─── Task input

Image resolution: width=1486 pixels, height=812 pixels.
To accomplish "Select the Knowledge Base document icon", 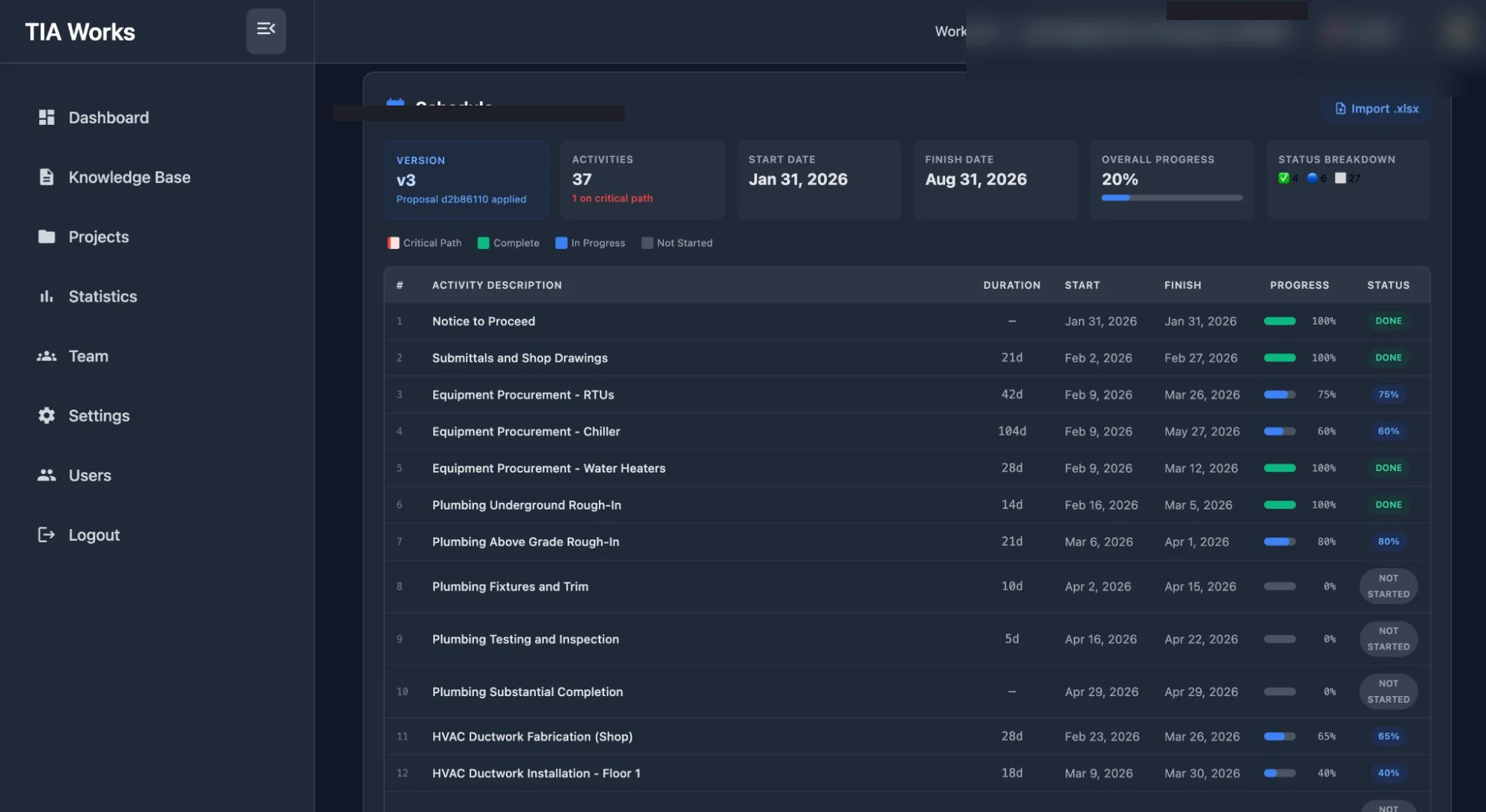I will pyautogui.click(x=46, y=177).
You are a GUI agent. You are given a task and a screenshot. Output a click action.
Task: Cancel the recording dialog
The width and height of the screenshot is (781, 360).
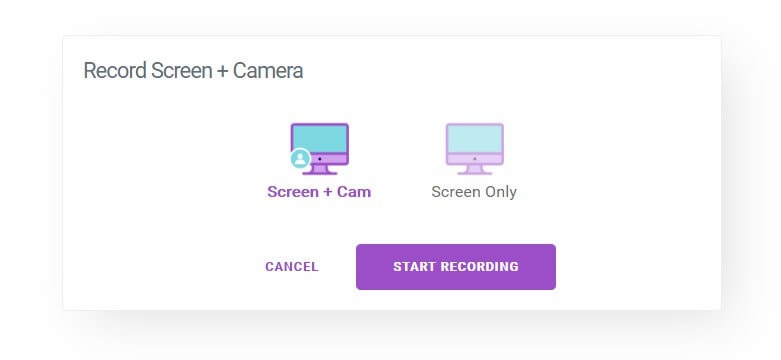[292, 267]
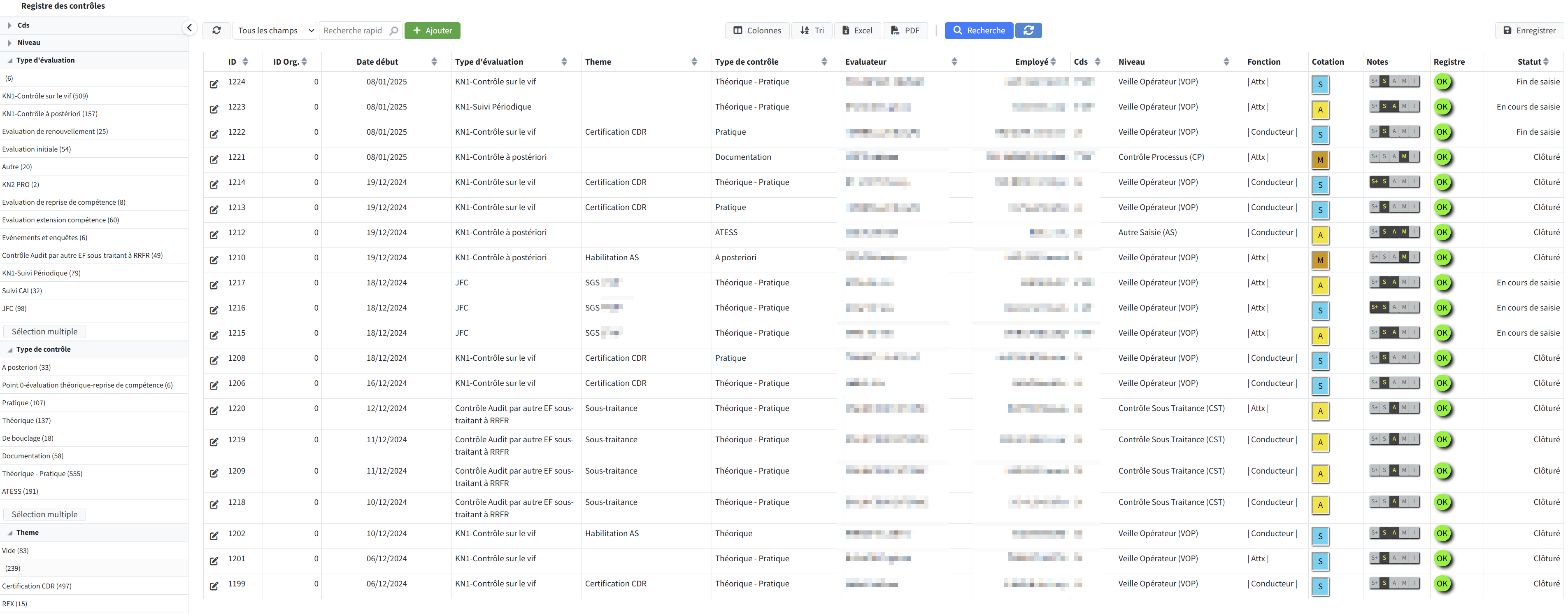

──────

◆ Stated goal ◆
Copy out the lines of the items exactly, from the line containing "You are a GUI" through the end of the items, and leave the pictures out of your answer.

◆ Complete answer ◆
You are a GUI agent. You are given a task and a screenshot. Output a click action.
Task: Cancel the recording dialog
The width and height of the screenshot is (781, 360).
[292, 267]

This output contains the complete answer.